Definition
A gas-filled electron tube in which current flow through a low-pressure gas produces a steady, soft glow. The voltage drop across the tube remains nearly constant over a wide range of current, which makes it useful as a voltage regulator or voltage reference in electrical and electronic circuits.
Plain English
A small sealed tube containing gas that lights up when electricity passes through it. Because the voltage across it stays steady even as the current changes, it can be used to hold a circuit's voltage at a fixed value.
Context Anchor
Seen in aircraft electrical systems, older radio equipment, instrument lighting, and maintenance descriptions of electrical components.
Derivation
Glow describes the soft light the gas emits when ionized. Discharge comes from the Latin dis- (apart) and carricare (to load), meaning to release or let out — here, the release of electrical energy through the gas.

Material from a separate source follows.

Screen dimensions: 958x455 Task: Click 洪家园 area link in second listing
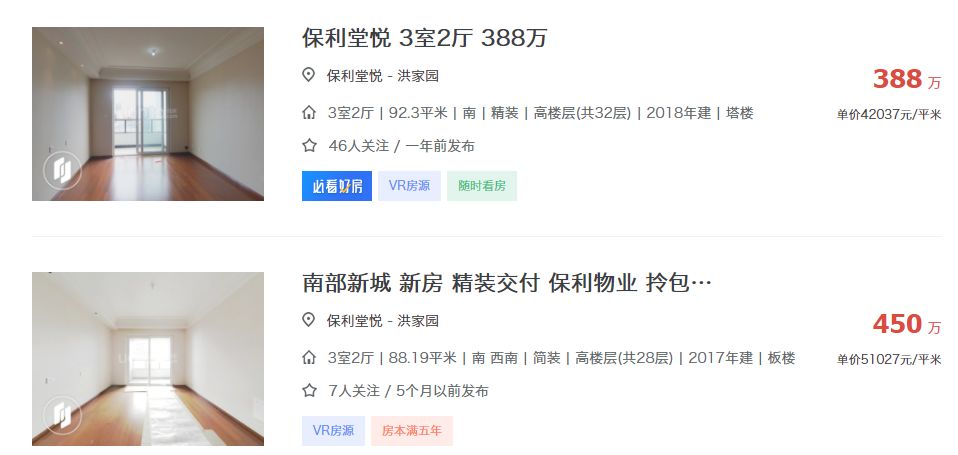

So the name simply describes what the device does: it discharges electricity through gas, and glows while doing it.
Why Pilots Care
Pilots don't operate these directly, but understanding that older avionics rely on gas-filled regulator tubes helps when reading maintenance documentation or troubleshooting legacy equipment.
Analogy
A small neon indicator lamp is a familiar example of the same basic idea: electricity passes through gas in a sealed tube, and the gas lights up.
Intuition Check
Do not read “discharge” as spilling, draining, or emptying. In this term, it means electricity flowing through gas inside the tube.
Example Sentence 1
The radio's power supply used a glow-discharge tube to keep the reference voltage steady.
Example Sentence 2
Older aircraft radios sometimes used a glow-discharge tube as a simple visual indicator of power presence.